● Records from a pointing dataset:
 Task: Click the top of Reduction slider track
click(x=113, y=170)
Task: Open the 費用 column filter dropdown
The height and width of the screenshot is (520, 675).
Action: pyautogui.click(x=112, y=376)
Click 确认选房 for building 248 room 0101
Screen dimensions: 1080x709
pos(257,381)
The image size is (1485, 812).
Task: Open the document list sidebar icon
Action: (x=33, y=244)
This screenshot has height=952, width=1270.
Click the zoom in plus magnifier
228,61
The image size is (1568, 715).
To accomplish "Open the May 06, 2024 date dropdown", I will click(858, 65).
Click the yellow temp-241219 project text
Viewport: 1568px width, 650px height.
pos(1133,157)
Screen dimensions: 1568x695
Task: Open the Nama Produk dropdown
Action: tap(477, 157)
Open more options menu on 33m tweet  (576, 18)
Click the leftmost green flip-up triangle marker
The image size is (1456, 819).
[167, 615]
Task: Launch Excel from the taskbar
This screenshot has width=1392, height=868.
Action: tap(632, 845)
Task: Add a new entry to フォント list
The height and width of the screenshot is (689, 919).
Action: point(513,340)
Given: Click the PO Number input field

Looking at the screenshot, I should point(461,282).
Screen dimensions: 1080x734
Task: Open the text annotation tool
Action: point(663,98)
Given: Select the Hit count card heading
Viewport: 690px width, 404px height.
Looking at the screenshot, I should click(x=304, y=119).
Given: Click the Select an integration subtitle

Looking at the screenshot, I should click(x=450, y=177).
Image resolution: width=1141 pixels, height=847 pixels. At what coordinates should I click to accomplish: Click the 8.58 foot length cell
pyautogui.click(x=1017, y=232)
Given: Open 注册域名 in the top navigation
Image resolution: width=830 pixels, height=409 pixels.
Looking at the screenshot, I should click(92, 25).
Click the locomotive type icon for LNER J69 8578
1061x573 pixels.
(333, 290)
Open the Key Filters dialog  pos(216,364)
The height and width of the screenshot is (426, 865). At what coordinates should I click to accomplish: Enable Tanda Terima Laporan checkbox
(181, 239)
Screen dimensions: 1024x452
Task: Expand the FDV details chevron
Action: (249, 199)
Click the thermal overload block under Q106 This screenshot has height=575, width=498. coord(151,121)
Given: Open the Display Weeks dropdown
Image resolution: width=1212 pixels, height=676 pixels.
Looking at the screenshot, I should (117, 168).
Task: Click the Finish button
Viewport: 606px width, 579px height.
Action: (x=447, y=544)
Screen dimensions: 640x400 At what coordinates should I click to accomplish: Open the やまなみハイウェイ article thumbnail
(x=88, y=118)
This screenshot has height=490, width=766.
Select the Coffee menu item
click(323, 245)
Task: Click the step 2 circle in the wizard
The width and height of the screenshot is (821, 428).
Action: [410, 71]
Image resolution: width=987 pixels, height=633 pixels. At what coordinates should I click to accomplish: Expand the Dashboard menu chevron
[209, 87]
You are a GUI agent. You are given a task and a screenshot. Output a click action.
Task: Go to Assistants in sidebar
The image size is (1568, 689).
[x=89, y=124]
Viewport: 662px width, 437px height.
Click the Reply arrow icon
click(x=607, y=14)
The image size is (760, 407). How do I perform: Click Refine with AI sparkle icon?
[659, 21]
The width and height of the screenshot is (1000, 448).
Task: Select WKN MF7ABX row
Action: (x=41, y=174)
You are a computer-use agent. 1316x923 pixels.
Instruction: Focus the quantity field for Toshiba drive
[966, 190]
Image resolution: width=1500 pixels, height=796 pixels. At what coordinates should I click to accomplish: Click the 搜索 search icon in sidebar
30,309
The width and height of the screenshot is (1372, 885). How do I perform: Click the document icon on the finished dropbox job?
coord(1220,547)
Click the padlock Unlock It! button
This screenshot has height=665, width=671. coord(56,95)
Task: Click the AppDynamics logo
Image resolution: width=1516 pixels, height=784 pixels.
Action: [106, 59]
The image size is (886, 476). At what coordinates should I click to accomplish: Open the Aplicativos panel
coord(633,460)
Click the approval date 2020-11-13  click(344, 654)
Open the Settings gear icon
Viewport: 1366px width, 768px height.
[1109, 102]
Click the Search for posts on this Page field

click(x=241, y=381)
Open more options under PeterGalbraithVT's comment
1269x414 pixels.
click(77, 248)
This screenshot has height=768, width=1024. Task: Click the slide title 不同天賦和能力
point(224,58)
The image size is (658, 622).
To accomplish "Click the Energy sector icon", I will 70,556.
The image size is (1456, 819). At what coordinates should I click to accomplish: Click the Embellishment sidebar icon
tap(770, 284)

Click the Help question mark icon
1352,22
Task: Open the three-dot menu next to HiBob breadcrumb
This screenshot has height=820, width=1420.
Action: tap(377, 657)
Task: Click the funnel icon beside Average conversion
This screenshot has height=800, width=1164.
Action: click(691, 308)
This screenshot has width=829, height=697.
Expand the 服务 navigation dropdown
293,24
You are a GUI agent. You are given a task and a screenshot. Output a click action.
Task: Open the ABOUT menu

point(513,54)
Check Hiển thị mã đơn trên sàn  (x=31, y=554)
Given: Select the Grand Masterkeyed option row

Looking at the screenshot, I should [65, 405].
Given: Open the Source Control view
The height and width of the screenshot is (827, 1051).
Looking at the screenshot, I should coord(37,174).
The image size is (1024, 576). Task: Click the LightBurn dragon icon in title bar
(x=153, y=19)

● Written instruction:
Render the lines of the material as a numbered list, leaving out the blank lines.

● Written answer:
1.  Task: Click the top of Reduction slider track
2. click(x=113, y=170)
3. Task: Open the 費用 column filter dropdown
4. The height and width of the screenshot is (520, 675).
5. Action: pyautogui.click(x=112, y=376)
6. Click 确认选房 for building 248 room 0101
7. Screen dimensions: 1080x709
8. pos(257,381)
9. The image size is (1485, 812).
10. Task: Open the document list sidebar icon
11. Action: (x=33, y=244)
12. This screenshot has height=952, width=1270.
13. Click the zoom in plus magnifier
14. 228,61
15. The image size is (1568, 715).
16. To accomplish "Open the May 06, 2024 date dropdown", I will click(858, 65).
17. Click the yellow temp-241219 project text
18. Viewport: 1568px width, 650px height.
19. pos(1133,157)
20. Screen dimensions: 1568x695
21. Task: Open the Nama Produk dropdown
22. Action: tap(477, 157)
23. Open more options menu on 33m tweet  (576, 18)
24. Click the leftmost green flip-up triangle marker
25. The image size is (1456, 819).
26. [167, 615]
27. Task: Launch Excel from the taskbar
28. This screenshot has width=1392, height=868.
29. Action: tap(632, 845)
30. Task: Add a new entry to フォント list
31. The height and width of the screenshot is (689, 919).
32. Action: point(513,340)
33. Given: Click the PO Number input field
34. Looking at the screenshot, I should point(461,282).
35. Screen dimensions: 1080x734
36. Task: Open the text annotation tool
37. Action: point(663,98)
38. Given: Select the Hit count card heading
39. Viewport: 690px width, 404px height.
40. Looking at the screenshot, I should click(x=304, y=119).
41. Given: Click the Select an integration subtitle
42. Looking at the screenshot, I should click(x=450, y=177).
43. Image resolution: width=1141 pixels, height=847 pixels. At what coordinates should I click to accomplish: Click the 8.58 foot length cell
44. pyautogui.click(x=1017, y=232)
45. Given: Open 注册域名 in the top navigation
46. Image resolution: width=830 pixels, height=409 pixels.
47. Looking at the screenshot, I should click(92, 25).
48. Click the locomotive type icon for LNER J69 8578
49. 1061x573 pixels.
50. (333, 290)
51. Open the Key Filters dialog  pos(216,364)
52. The height and width of the screenshot is (426, 865). At what coordinates should I click to accomplish: Enable Tanda Terima Laporan checkbox
53. (181, 239)
54. Screen dimensions: 1024x452
55. Task: Expand the FDV details chevron
56. Action: (249, 199)
57. Click the thermal overload block under Q106 This screenshot has height=575, width=498. coord(151,121)
58. Given: Open the Display Weeks dropdown
59. Image resolution: width=1212 pixels, height=676 pixels.
60. Looking at the screenshot, I should (117, 168).
61. Task: Click the Finish button
62. Viewport: 606px width, 579px height.
63. Action: (x=447, y=544)
64. Screen dimensions: 640x400 At what coordinates should I click to accomplish: Open the やまなみハイウェイ article thumbnail
65. (x=88, y=118)
66. This screenshot has height=490, width=766.
67. Select the Coffee menu item
68. click(323, 245)
69. Task: Click the step 2 circle in the wizard
70. The width and height of the screenshot is (821, 428).
71. Action: [410, 71]
72. Image resolution: width=987 pixels, height=633 pixels. At what coordinates should I click to accomplish: Expand the Dashboard menu chevron
73. [209, 87]
74. You are a GUI agent. You are given a task and a screenshot. Output a click action.
75. Task: Go to Assistants in sidebar
76. The image size is (1568, 689).
77. [x=89, y=124]
78. Viewport: 662px width, 437px height.
79. Click the Reply arrow icon
80. click(x=607, y=14)
81. The image size is (760, 407). How do I perform: Click Refine with AI sparkle icon?
82. [659, 21]
83. The width and height of the screenshot is (1000, 448).
84. Task: Select WKN MF7ABX row
85. Action: (x=41, y=174)
86. You are a computer-use agent. 1316x923 pixels.
87. Instruction: Focus the quantity field for Toshiba drive
88. [966, 190]
89. Image resolution: width=1500 pixels, height=796 pixels. At what coordinates should I click to accomplish: Click the 搜索 search icon in sidebar
90. 30,309
91. The width and height of the screenshot is (1372, 885). How do I perform: Click the document icon on the finished dropbox job?
92. coord(1220,547)
93. Click the padlock Unlock It! button
94. This screenshot has height=665, width=671. coord(56,95)
95. Task: Click the AppDynamics logo
96. Image resolution: width=1516 pixels, height=784 pixels.
97. Action: [106, 59]
98. The image size is (886, 476). At what coordinates should I click to accomplish: Open the Aplicativos panel
99. coord(633,460)
100. Click the approval date 2020-11-13  click(344, 654)
101. Open the Settings gear icon
102. Viewport: 1366px width, 768px height.
103. [1109, 102]
104. Click the Search for posts on this Page field
105. click(x=241, y=381)
106. Open more options under PeterGalbraithVT's comment
107. 1269x414 pixels.
108. click(77, 248)
109. This screenshot has height=768, width=1024. Task: Click the slide title 不同天賦和能力
110. point(224,58)
111. The image size is (658, 622).
112. To accomplish "Click the Energy sector icon", I will 70,556.
113. The image size is (1456, 819). At what coordinates should I click to accomplish: Click the Embellishment sidebar icon
114. tap(770, 284)
115. Click the Help question mark icon
116. 1352,22
117. Task: Open the three-dot menu next to HiBob breadcrumb
118. This screenshot has height=820, width=1420.
119. Action: tap(377, 657)
120. Task: Click the funnel icon beside Average conversion
121. This screenshot has height=800, width=1164.
122. Action: click(691, 308)
123. This screenshot has width=829, height=697.
124. Expand the 服务 navigation dropdown
125. 293,24
126. You are a GUI agent. You are given a task and a screenshot. Output a click action.
127. Task: Open the ABOUT menu
128. point(513,54)
129. Check Hiển thị mã đơn trên sàn  (x=31, y=554)
130. Given: Select the Grand Masterkeyed option row
131. Looking at the screenshot, I should [65, 405].
132. Given: Open the Source Control view
133. The height and width of the screenshot is (827, 1051).
134. Looking at the screenshot, I should coord(37,174).
135. The image size is (1024, 576). Task: Click the LightBurn dragon icon in title bar
136. (x=153, y=19)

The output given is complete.